El anuncio hace poco más de una semana de los cinco nuevos miembros del Tribunal Constitucional, ha dado de qué hablar. Sobre todo a quienes se muestran decepcionados porque el Consejo Nacional de la Magistratura incluyó a personas que ocupan lugares distantes en el espectro ideológico.
Para estos últimos, el Tribunal Constitucional debe estar compuesto sólo por personas que comparten su visión de las cosas. Un error básico porque, independientemente de su inclinación ideológica, un Tribunal con esas características estaría condenado al fracaso.
Y la razón es sencilla y obvia: un tribunal en el que todos están de acuerdo en todo es incapaz de debatir ningún tema. Toda discusión apuntará a cómo plasmar un resultado predeterminado. Aumentaría también la tentación y el riesgo de un gobierno judicial, algo que es anatema a la judicatura democrática.
Es por ello que, como liberal, me parece correcto y deseable que el Tribunal Constitucional tenga una matrícula que incluya conservadores y, obviamente, también liberales. Sin esa pluralidad es poco lo que puede esperarse de un tribunal constitucional. Ahí radica su riqueza.
Los sistemas constitucionales son, y deben ser asumidos como mecanismos de convivencia y no de imposición. Es normal que, como requisito de la existencia de un Estado, se verifique el monopolio de la violencia legítima, pero no quiere decir esto que controlar a la población sea su razón de ser.

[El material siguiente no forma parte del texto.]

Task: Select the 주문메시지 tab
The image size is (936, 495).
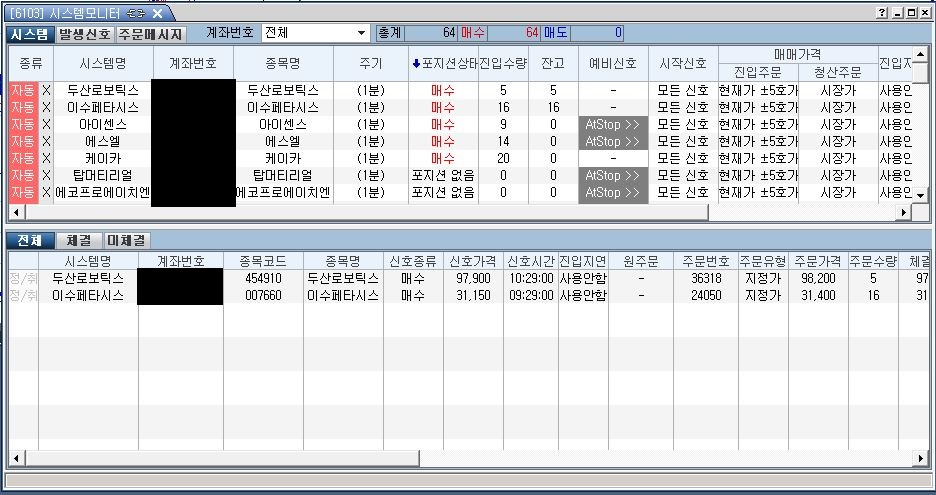Action: (x=150, y=34)
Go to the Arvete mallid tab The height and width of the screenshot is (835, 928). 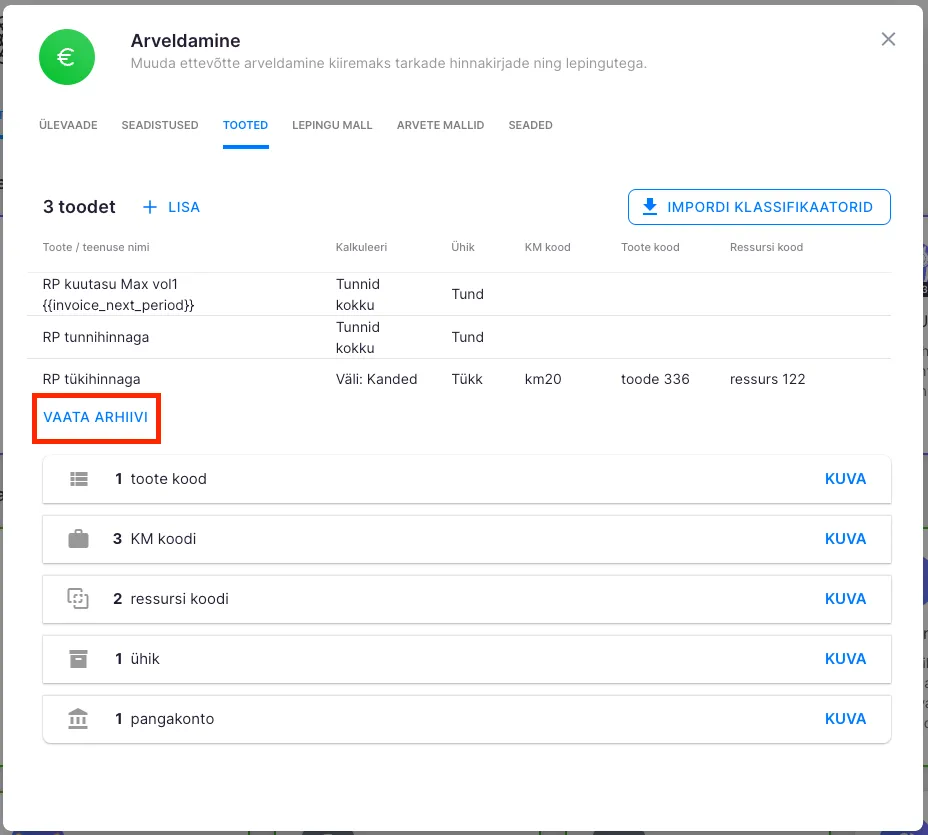coord(440,125)
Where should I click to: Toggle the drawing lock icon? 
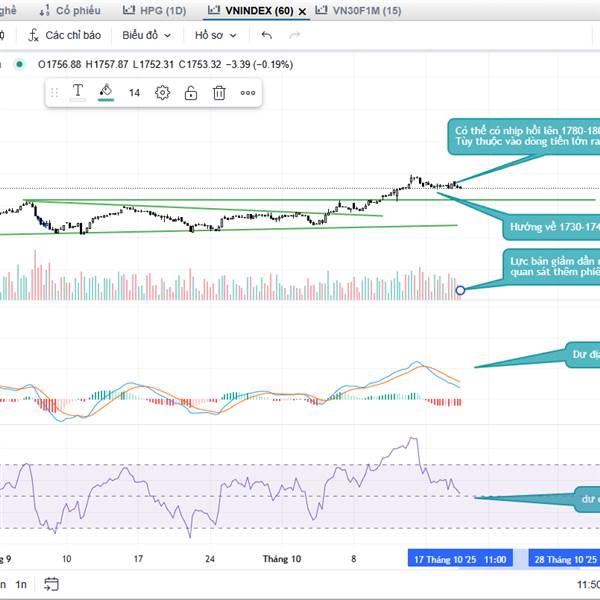[x=190, y=93]
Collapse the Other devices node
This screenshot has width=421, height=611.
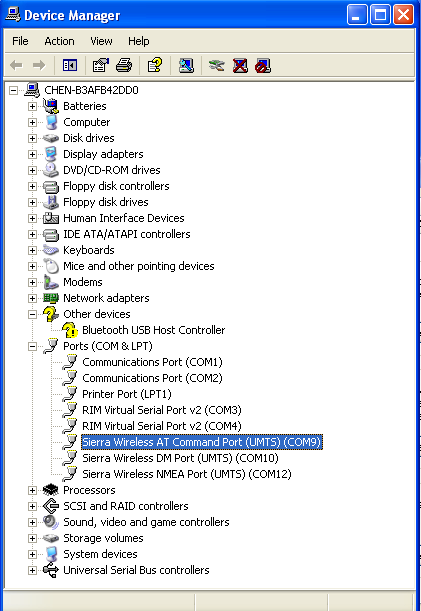click(x=32, y=314)
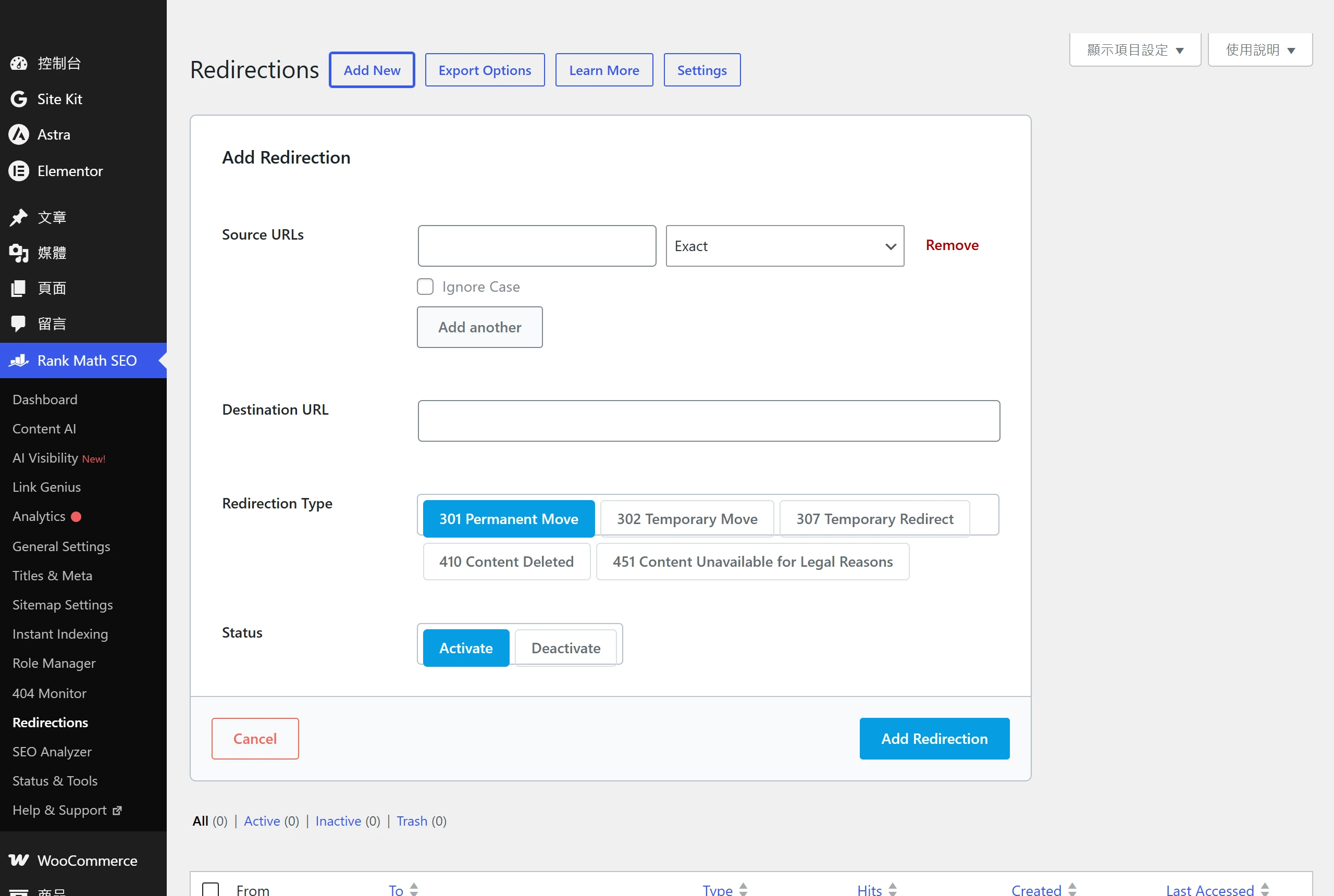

Este objetivo fundamental sólo se presenta en los estados totalitarios, y no es el que manda el artículo 8 de nuestra Constitución, que ordena al Estado tener siempre como propósito principal la protección efectiva de la dignidad y los derechos de la persona.
Para esto es necesario que órganos como el Tribunal Constitucional sean plurales porque, si han de tener esa importancia en la vida de todos, es preciso que se parezcan a la sociedad y no uno.